As one of the three Baltic states, Lithuania regained its independence in 1990. Ever since, Lithuania, Estonia and Latvia have lived under the constant fear of being sucked back into Russia’s sphere of influence. Not least to counter that threat, all three of them have joined NATO, the EU, the Eurozone and the free-travel Schengen Area.

However, membership does not guarantee protection. Countries with an external EU border always remain vulnerable, especially those with an aggressive neighbour like Belarus.

Short of a military strike, channelling refugees towards the Lithuanian border is Belarus’ most promising attack on the EU’s sovereignty.
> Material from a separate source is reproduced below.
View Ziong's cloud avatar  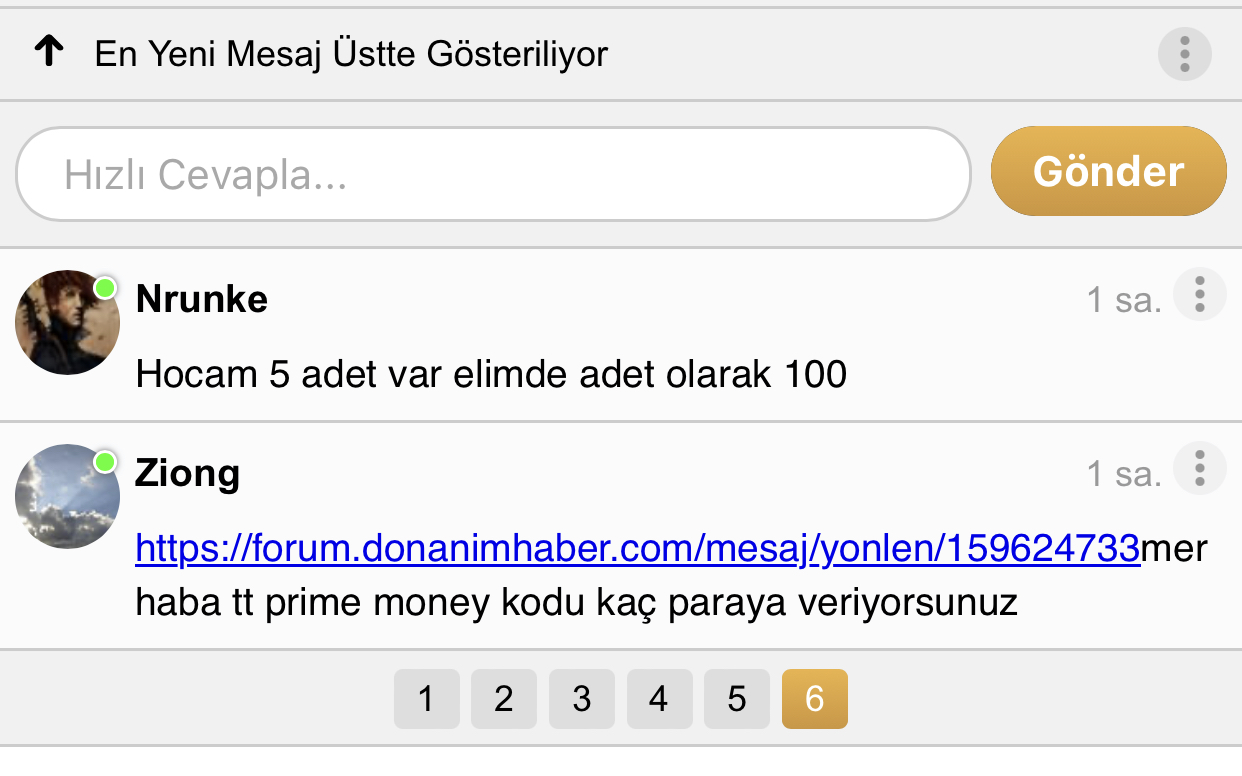[68, 496]
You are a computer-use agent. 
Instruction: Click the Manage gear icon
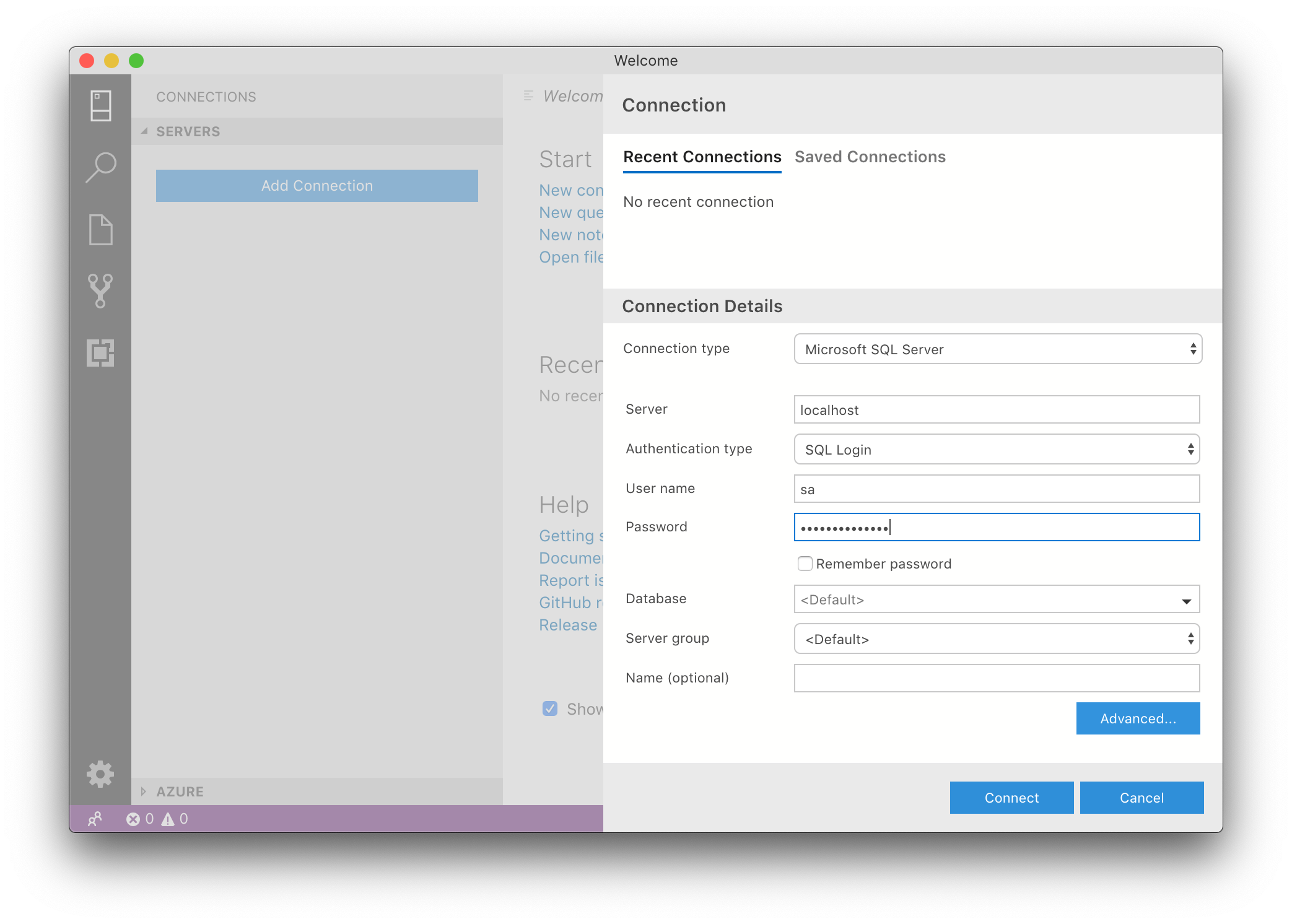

Once the refugees have made it into Lithuania, they are on EU ground and likely to be passed on to other EU members. From Lukashenko’s perspective, Lithuania is the EU’s weakest link, and he is keen to exploit it.

Lithuania is understandably alarmed by these developments. Though neighbouring a dictatorship had never been easy, the unprecedented aggression on its land border has caught Lithuania by surprise.

The Lithuanian institutions are now scrambling for solutions. They have started securing the border with barbed wire. They called in support from the EU’s European Border and Coast Guard Agency (Frontex) and Estonia. They have issued a joint statement with Poland calling on the EU for help in protecting their borders (Poland has a border with Belarus, too). They are even recruiting new border guards with courses lasting only four weeks.

The EU, meanwhile, expressed its solidarity with Lithuania and sent its Commissioner for the Interior Ylva Johansson to Vilnius. She promised to support the country yet admitted that the border situation was not under control and deteriorating every day. Meanwhile, the United Nations High Commissioner for Refugees has sent a representative to Lithuania.

Lukashenko is playing a cynical game. He abuses the plight of refugees by turning these vulnerable people into political weapons. And he uses small and defenceless Lithuania as a point of attack against the EU.

The real winner in this contemptuous plot, however, is Russia’s Putin. Without getting engaged himself, he can watch from afar how powerless Western institutions such as the EU and NATO are against the inflow of a few thousand refugees. And how Lithuania’s refugee problem revives the never-ending dilemma of the EU’s refugee policy.

If the EU is not careful and cannot stop Lukashenko soon, the damage to the EU’s integrity and its credibility could be severe. Lithuania badly needs more than just warm words of support.